Несмотря на это, Бизальцки после демонстрации насекомых, которые по сравнению с первой частью показа вызвали только скуку, — возможно, исключительно для подготовки драматической кульминации своего спектакля — устроил еще и тягостную, сухую, как скелет, демонстрацию костей.
Весь исполненный сдержанности, упиваясь позой непризнанного, но зато абсолютно непреклонного исследователя, Бизальцки велел нам подойти к краю сцены.
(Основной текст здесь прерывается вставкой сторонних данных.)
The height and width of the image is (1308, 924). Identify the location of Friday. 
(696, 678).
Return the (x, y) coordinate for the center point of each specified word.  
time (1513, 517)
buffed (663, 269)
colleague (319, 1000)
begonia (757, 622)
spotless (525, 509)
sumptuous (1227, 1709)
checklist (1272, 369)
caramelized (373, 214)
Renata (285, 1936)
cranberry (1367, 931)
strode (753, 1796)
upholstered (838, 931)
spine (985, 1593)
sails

Там мы должны были стоять неподвижно, пока он с помощью китайской палочки — их ему якобы вручил один азиатский коллега, но, много вероятнее, он еще до войны стянул эти палочки в каком-нибудь китайском ресторане — не укажет на каждый из двадцати двух птичьих скелетов, белесые пористые части которых были соединены между собой с помощью проволоки, не назовет их латинские названия и не объяснит про них все досконально.
Уже в третий раз прозвенел звонок на перемену, «поучительный, но удивительный час вместе», о котором говорил Бизальцки, давно истек, да и солнце давно уже прошло точку зенита. Теперь оно таращилось на нас сквозь грязные стекла окон с двойными рамами и отвалившимися задвижками, косыми лучами освещая наши сгорбленные спины. Мы уже и шептаться-то перестали, вот до чего он нас довел. А Бизальцки невозмутимо читал свою лекцию дальше, словно магнитофон проглотил.